── SOURCE MATERIAL

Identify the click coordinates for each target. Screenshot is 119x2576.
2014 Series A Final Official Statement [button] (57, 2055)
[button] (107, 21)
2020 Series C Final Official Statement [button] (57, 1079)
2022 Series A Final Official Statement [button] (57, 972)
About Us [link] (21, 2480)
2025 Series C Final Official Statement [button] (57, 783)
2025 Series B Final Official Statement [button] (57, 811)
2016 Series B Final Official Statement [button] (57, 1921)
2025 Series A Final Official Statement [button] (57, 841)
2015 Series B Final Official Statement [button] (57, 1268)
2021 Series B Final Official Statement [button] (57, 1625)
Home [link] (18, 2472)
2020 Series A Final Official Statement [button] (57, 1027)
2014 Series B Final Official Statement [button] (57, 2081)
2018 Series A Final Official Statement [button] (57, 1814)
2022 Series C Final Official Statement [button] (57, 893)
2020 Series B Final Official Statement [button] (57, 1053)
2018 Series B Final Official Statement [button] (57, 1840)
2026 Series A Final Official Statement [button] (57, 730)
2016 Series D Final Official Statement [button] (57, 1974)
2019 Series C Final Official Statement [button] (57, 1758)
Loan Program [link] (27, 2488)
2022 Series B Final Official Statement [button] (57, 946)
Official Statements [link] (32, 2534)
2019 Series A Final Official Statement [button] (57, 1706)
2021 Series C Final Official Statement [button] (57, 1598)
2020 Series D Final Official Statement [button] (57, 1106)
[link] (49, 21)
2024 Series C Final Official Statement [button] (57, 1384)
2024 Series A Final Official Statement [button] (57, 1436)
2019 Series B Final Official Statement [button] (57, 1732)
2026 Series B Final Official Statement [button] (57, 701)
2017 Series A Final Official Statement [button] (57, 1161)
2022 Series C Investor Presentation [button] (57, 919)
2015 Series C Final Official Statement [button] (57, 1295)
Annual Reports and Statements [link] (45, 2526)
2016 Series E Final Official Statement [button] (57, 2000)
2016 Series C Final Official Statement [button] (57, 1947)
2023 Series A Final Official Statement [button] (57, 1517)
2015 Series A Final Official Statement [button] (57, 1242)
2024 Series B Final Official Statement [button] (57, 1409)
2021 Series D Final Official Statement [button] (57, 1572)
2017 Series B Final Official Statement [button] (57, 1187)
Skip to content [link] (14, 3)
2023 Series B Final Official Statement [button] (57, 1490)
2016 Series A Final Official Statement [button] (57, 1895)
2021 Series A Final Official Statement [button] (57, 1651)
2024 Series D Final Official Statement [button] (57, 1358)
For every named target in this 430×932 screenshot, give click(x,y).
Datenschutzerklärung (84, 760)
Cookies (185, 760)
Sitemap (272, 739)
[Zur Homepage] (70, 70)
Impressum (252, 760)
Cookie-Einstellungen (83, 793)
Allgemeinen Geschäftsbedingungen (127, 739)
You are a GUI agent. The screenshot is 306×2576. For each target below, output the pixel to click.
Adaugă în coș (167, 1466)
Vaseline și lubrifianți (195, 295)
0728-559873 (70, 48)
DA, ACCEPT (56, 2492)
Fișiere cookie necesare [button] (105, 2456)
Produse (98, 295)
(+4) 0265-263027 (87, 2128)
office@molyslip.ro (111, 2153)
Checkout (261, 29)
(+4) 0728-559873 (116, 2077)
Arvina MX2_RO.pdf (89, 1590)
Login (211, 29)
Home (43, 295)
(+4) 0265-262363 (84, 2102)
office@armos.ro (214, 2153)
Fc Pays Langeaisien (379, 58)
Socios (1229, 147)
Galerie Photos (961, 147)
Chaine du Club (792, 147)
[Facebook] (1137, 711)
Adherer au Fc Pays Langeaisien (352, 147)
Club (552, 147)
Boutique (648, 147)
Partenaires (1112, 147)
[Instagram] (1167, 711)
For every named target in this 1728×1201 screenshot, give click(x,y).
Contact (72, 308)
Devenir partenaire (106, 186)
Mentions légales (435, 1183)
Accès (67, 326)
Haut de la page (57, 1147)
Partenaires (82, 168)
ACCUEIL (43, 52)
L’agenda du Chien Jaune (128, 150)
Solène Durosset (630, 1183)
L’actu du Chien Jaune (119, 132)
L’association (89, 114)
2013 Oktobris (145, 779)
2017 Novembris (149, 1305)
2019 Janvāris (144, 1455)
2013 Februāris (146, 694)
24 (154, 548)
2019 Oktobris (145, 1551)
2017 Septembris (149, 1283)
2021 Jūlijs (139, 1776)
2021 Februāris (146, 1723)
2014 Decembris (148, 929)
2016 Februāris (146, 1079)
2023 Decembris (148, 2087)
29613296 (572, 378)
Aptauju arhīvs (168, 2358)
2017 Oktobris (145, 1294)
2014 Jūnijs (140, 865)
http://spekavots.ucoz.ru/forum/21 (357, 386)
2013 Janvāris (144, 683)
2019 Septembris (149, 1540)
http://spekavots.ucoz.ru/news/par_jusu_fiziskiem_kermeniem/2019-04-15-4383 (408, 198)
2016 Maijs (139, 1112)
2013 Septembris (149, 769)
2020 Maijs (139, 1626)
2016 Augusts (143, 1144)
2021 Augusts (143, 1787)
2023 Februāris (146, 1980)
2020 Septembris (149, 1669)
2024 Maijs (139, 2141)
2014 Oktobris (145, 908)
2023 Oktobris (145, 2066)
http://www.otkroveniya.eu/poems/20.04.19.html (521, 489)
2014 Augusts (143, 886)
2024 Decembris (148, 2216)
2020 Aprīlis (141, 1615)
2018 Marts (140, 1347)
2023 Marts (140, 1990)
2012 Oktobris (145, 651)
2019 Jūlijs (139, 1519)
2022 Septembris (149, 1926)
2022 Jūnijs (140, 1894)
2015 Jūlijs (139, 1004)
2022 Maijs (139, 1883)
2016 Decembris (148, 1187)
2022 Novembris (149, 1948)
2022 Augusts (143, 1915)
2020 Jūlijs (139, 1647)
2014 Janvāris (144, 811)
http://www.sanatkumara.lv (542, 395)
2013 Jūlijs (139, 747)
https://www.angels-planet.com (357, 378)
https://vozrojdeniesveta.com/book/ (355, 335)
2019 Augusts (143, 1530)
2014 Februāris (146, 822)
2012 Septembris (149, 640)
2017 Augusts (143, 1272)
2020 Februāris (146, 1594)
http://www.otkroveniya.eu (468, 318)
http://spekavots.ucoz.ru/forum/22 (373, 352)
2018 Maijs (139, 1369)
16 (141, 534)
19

────

Nothing but the lines from the one containing "29613296 (572, 378)" through the last line of the data above should be set down, word for word.

PROBLEM SOLUTION:
29613296 (572, 378)
Aptauju arhīvs (168, 2358)
2017 Oktobris (145, 1294)
2014 Jūnijs (140, 865)
http://spekavots.ucoz.ru/forum/21 (357, 386)
2013 Janvāris (144, 683)
2019 Septembris (149, 1540)
http://spekavots.ucoz.ru/news/par_jusu_fiziskiem_kermeniem/2019-04-15-4383 (408, 198)
2016 Maijs (139, 1112)
2013 Septembris (149, 769)
2020 Maijs (139, 1626)
2016 Augusts (143, 1144)
2021 Augusts (143, 1787)
2023 Februāris (146, 1980)
2020 Septembris (149, 1669)
2024 Maijs (139, 2141)
2014 Oktobris (145, 908)
2023 Oktobris (145, 2066)
http://www.otkroveniya.eu/poems/20.04.19.html (521, 489)
2014 Augusts (143, 886)
2024 Decembris (148, 2216)
2020 Aprīlis (141, 1615)
2018 Marts (140, 1347)
2023 Marts (140, 1990)
2012 Oktobris (145, 651)
2019 Jūlijs (139, 1519)
2022 Septembris (149, 1926)
2022 Jūnijs (140, 1894)
2015 Jūlijs (139, 1004)
2022 Maijs (139, 1883)
2016 Decembris (148, 1187)
2022 Novembris (149, 1948)
2022 Augusts (143, 1915)
2020 Jūlijs (139, 1647)
2014 Janvāris (144, 811)
http://www.sanatkumara.lv (542, 395)
2013 Jūlijs (139, 747)
https://www.angels-planet.com (357, 378)
https://vozrojdeniesveta.com/book/ (355, 335)
2019 Augusts (143, 1530)
2014 Februāris (146, 822)
2012 Septembris (149, 640)
2017 Augusts (143, 1272)
2020 Februāris (146, 1594)
http://www.otkroveniya.eu (468, 318)
http://spekavots.ucoz.ru/forum/22 (373, 352)
2018 Maijs (139, 1369)
16 (141, 534)
19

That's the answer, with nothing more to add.